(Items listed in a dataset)
== Segment start ==

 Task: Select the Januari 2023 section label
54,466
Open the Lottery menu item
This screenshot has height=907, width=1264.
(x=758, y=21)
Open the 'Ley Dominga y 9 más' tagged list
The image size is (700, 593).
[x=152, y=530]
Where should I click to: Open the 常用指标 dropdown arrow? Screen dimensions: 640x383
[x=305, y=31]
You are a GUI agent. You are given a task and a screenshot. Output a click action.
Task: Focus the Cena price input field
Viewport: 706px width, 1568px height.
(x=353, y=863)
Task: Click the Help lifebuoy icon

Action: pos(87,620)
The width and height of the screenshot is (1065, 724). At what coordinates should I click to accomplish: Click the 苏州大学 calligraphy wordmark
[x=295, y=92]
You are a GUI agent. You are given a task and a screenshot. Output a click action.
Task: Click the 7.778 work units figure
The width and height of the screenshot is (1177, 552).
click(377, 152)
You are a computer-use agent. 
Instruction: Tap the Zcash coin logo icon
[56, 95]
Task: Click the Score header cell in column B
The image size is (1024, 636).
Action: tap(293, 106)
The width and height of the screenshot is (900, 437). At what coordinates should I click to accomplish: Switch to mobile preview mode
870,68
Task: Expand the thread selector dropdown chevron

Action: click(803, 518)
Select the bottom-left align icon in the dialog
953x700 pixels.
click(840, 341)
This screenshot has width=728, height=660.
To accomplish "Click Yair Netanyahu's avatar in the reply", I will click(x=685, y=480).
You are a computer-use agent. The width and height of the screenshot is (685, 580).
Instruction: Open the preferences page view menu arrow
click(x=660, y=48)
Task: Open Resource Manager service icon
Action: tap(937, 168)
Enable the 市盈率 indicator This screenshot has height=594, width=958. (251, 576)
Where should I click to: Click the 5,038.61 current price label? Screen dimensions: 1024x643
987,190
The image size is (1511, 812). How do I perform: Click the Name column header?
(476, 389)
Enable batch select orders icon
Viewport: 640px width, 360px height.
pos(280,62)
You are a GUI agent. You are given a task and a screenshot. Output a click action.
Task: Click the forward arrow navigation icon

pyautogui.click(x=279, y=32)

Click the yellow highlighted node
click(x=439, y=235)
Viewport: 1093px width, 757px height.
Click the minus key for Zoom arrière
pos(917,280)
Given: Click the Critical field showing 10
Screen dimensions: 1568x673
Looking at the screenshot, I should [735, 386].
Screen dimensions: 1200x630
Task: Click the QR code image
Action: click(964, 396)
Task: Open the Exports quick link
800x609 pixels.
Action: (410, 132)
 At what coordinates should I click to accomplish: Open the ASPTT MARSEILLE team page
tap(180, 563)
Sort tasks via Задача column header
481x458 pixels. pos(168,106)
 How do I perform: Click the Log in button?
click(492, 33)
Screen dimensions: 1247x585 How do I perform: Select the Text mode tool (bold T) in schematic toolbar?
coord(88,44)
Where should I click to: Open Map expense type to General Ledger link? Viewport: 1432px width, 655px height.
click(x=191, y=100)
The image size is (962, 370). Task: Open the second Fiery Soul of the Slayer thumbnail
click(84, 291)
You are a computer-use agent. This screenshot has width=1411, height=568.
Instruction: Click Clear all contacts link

== Segment end ==

■ **Exercise description**: What you return must match the records above exactly, line for line.

■ **Exercise response**:
 Task: Select the Januari 2023 section label
54,466
Open the Lottery menu item
This screenshot has height=907, width=1264.
(x=758, y=21)
Open the 'Ley Dominga y 9 más' tagged list
The image size is (700, 593).
[x=152, y=530]
Where should I click to: Open the 常用指标 dropdown arrow? Screen dimensions: 640x383
[x=305, y=31]
You are a GUI agent. You are given a task and a screenshot. Output a click action.
Task: Focus the Cena price input field
Viewport: 706px width, 1568px height.
(x=353, y=863)
Task: Click the Help lifebuoy icon

Action: pos(87,620)
The width and height of the screenshot is (1065, 724). At what coordinates should I click to accomplish: Click the 苏州大学 calligraphy wordmark
[x=295, y=92]
You are a GUI agent. You are given a task and a screenshot. Output a click action.
Task: Click the 7.778 work units figure
The width and height of the screenshot is (1177, 552).
click(377, 152)
You are a computer-use agent. 
Instruction: Tap the Zcash coin logo icon
[56, 95]
Task: Click the Score header cell in column B
The image size is (1024, 636).
Action: tap(293, 106)
The width and height of the screenshot is (900, 437). At what coordinates should I click to accomplish: Switch to mobile preview mode
870,68
Task: Expand the thread selector dropdown chevron

Action: click(803, 518)
Select the bottom-left align icon in the dialog
953x700 pixels.
click(840, 341)
This screenshot has width=728, height=660.
To accomplish "Click Yair Netanyahu's avatar in the reply", I will click(x=685, y=480).
You are a computer-use agent. The width and height of the screenshot is (685, 580).
Instruction: Open the preferences page view menu arrow
click(x=660, y=48)
Task: Open Resource Manager service icon
Action: tap(937, 168)
Enable the 市盈率 indicator This screenshot has height=594, width=958. (251, 576)
Where should I click to: Click the 5,038.61 current price label? Screen dimensions: 1024x643
987,190
The image size is (1511, 812). How do I perform: Click the Name column header?
(476, 389)
Enable batch select orders icon
Viewport: 640px width, 360px height.
pos(280,62)
You are a GUI agent. You are given a task and a screenshot. Output a click action.
Task: Click the forward arrow navigation icon

pyautogui.click(x=279, y=32)

Click the yellow highlighted node
click(x=439, y=235)
Viewport: 1093px width, 757px height.
Click the minus key for Zoom arrière
pos(917,280)
Given: Click the Critical field showing 10
Screen dimensions: 1568x673
Looking at the screenshot, I should [735, 386].
Screen dimensions: 1200x630
Task: Click the QR code image
Action: click(964, 396)
Task: Open the Exports quick link
800x609 pixels.
Action: (410, 132)
 At what coordinates should I click to accomplish: Open the ASPTT MARSEILLE team page
tap(180, 563)
Sort tasks via Задача column header
481x458 pixels. pos(168,106)
 How do I perform: Click the Log in button?
click(492, 33)
Screen dimensions: 1247x585 How do I perform: Select the Text mode tool (bold T) in schematic toolbar?
coord(88,44)
Where should I click to: Open Map expense type to General Ledger link? Viewport: 1432px width, 655px height.
click(x=191, y=100)
The image size is (962, 370). Task: Open the second Fiery Soul of the Slayer thumbnail
click(84, 291)
You are a computer-use agent. This screenshot has width=1411, height=568.
Instruction: Click Clear all contacts link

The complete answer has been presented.